Do We Still Need Scientists?

The question sounds provocative. It shouldn’t anymore — it’s being asked seriously, in scientific institutions, in funding agencies, in PhD programs around the world.

The evidence prompting it is real. Sakana AI’s “AI Scientist” system autonomously generates research ideas, writes code, runs experiments, and produces complete manuscripts — its second version achieved peer review acceptance scores high enough to cross the threshold for publication, the first fully AI-generated paper to do so. In the summer of 2025, theoretical physicist Alex Lupsasca gave GPT-5 a problem he himself had spent years solving — finding new symmetries in the equations governing a black hole’s event horizon. The model, working from training data gathered nine months before Lupsasca’s own paper was published, independently arrived at the same result by a different route. “The world has changed in some profound way,” Lupsasca wrote afterward — then moved his family to San Francisco to join OpenAI’s science team. Around the same time, mathematician Ernest Ryu proved a long-standing conjecture in optimization theory through 12 hours of back-and-forth with the same model. The Department of Energy has commissioned what it describes as the world’s largest autonomous-capable science system for microbial experimentation, running and redirecting experiments around the clock without human intervention. OpenAI’s Deep Research synthesizes hundreds of papers into cited reports in under an hour, automating the literature review that once consumed weeks of a PhD student’s life.

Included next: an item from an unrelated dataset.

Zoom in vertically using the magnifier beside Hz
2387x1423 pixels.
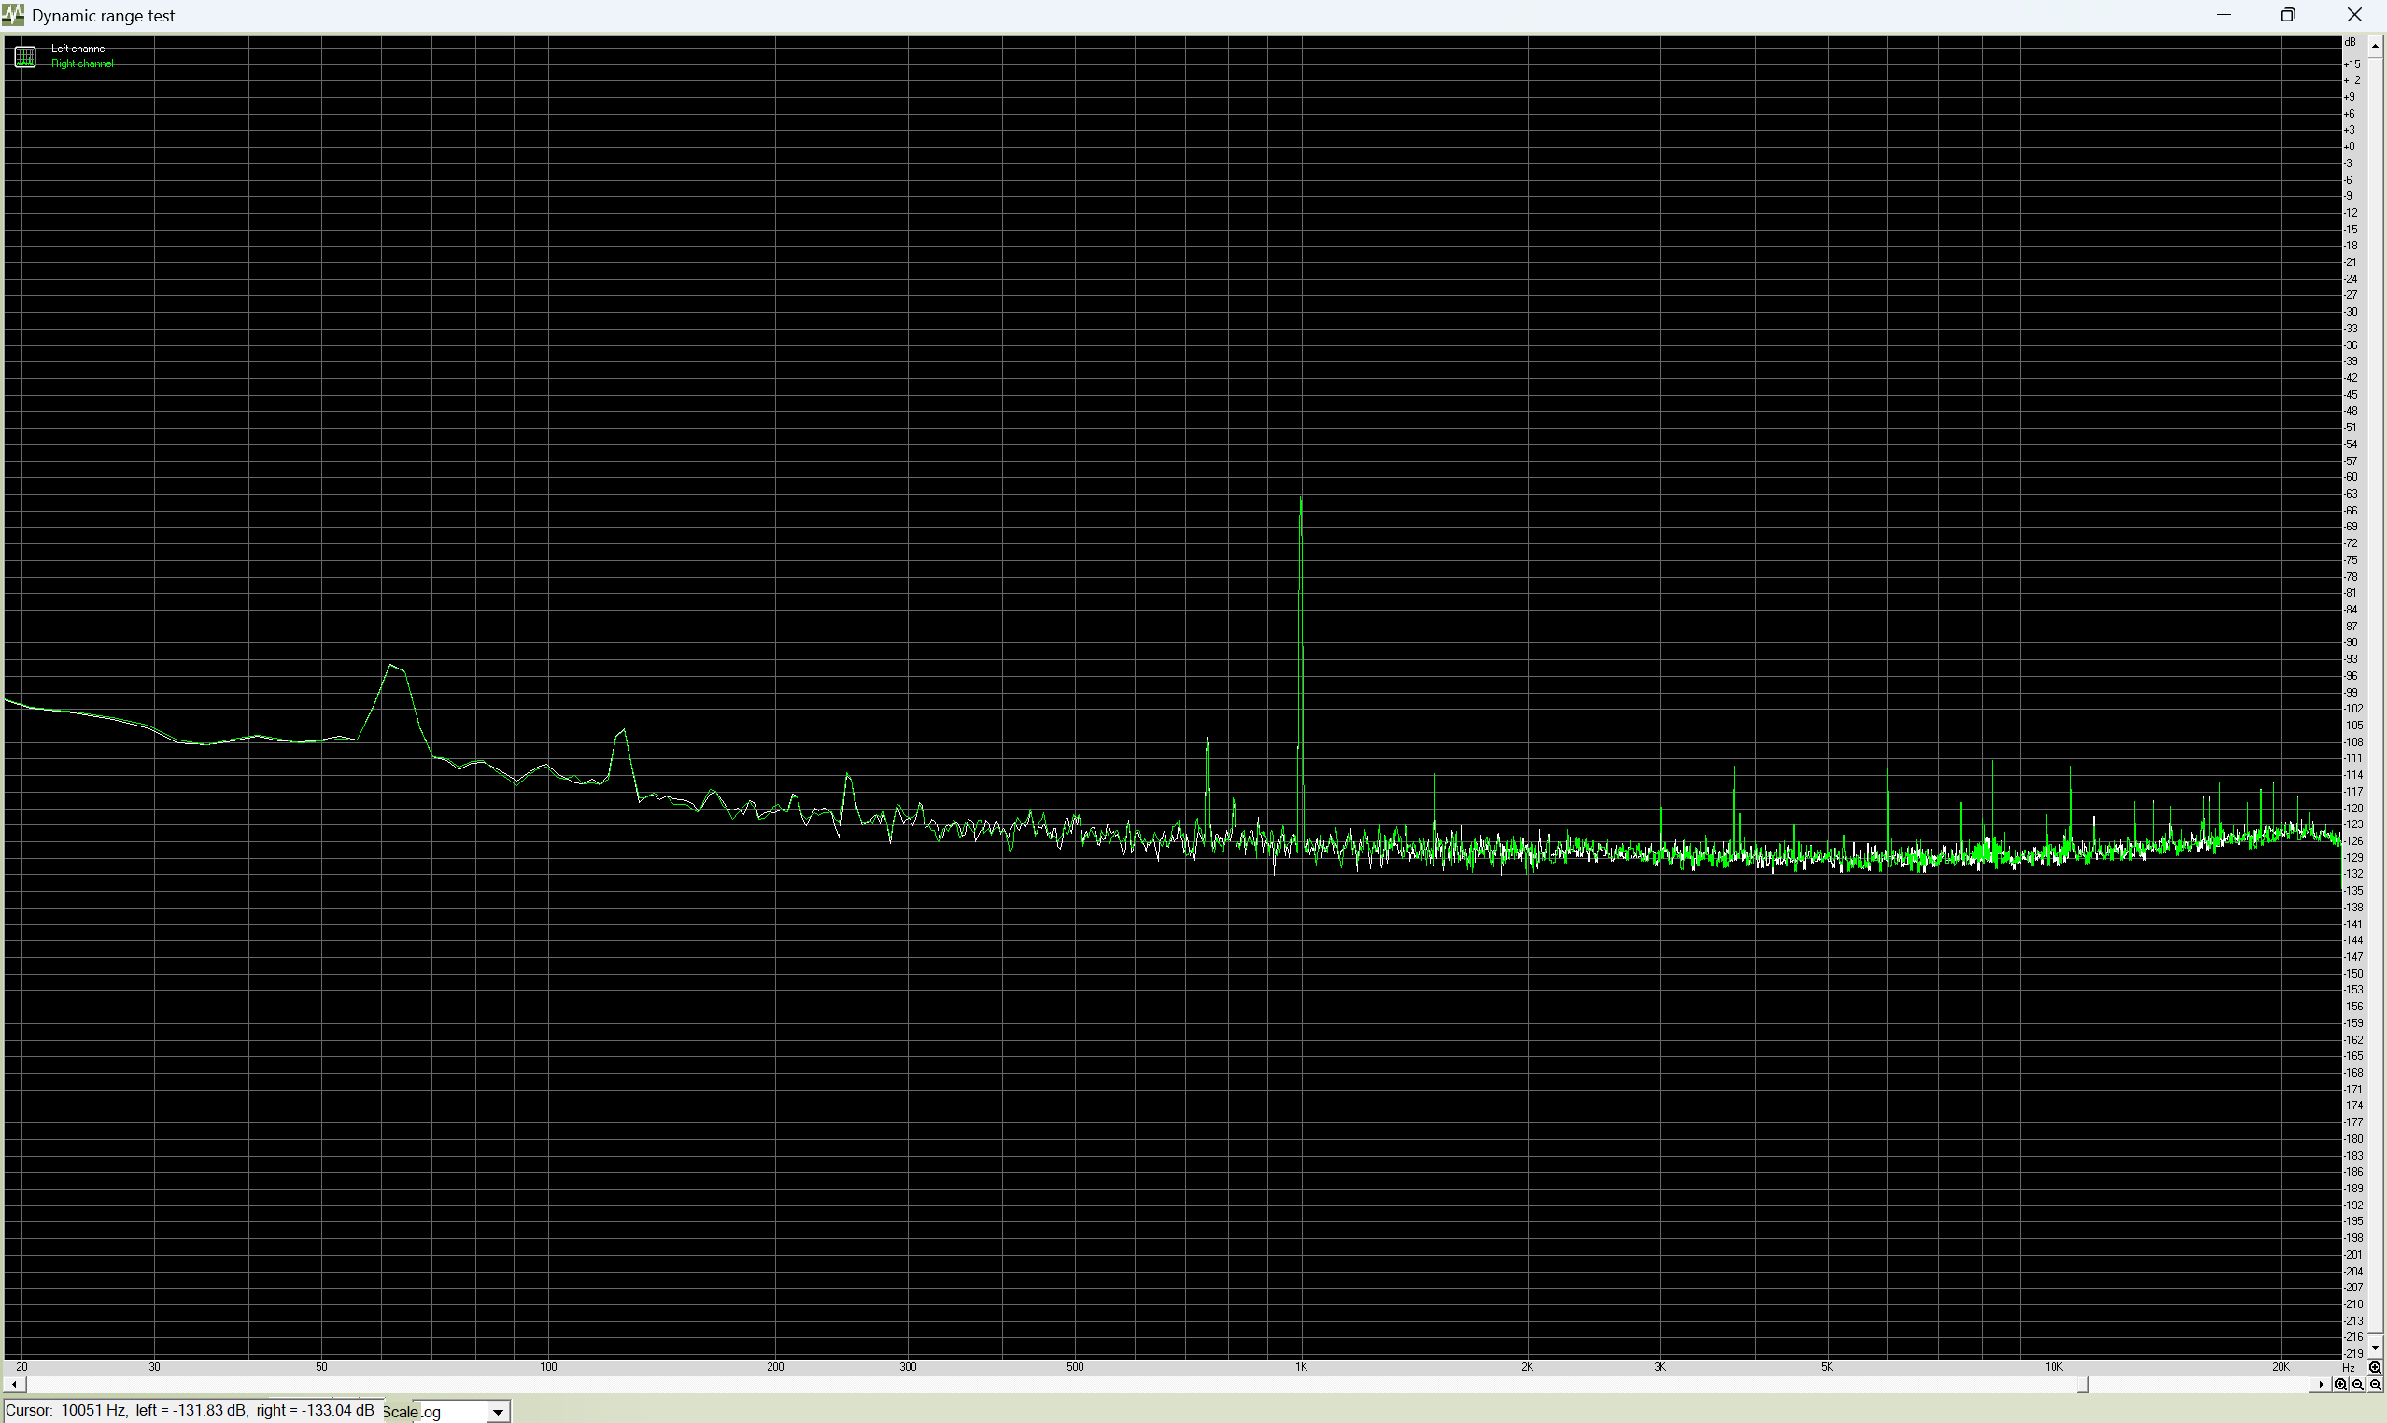coord(2375,1367)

When a system can independently rediscover results that took a human scientist years, the question stops being whether AI can do science. It clearly can. The question becomes: what is the scientist for now? Not as a provocation, but as a genuine design problem. If AI can generate hypotheses, run experiments, synthesize literature, and produce manuscripts — what is the nature of the relationship between human researchers and these systems? Is the scientist a supervisor, a curator, a collaborator, a prompter? Or is the role simply dissolving? This post argues that framing it as replacement versus survival misses the real question — which is about the interface between human and AI cognition, and what that interface needs to do. It turns out the brain, which solved a surprisingly similar problem 200 million years ago, has something precise to say about it.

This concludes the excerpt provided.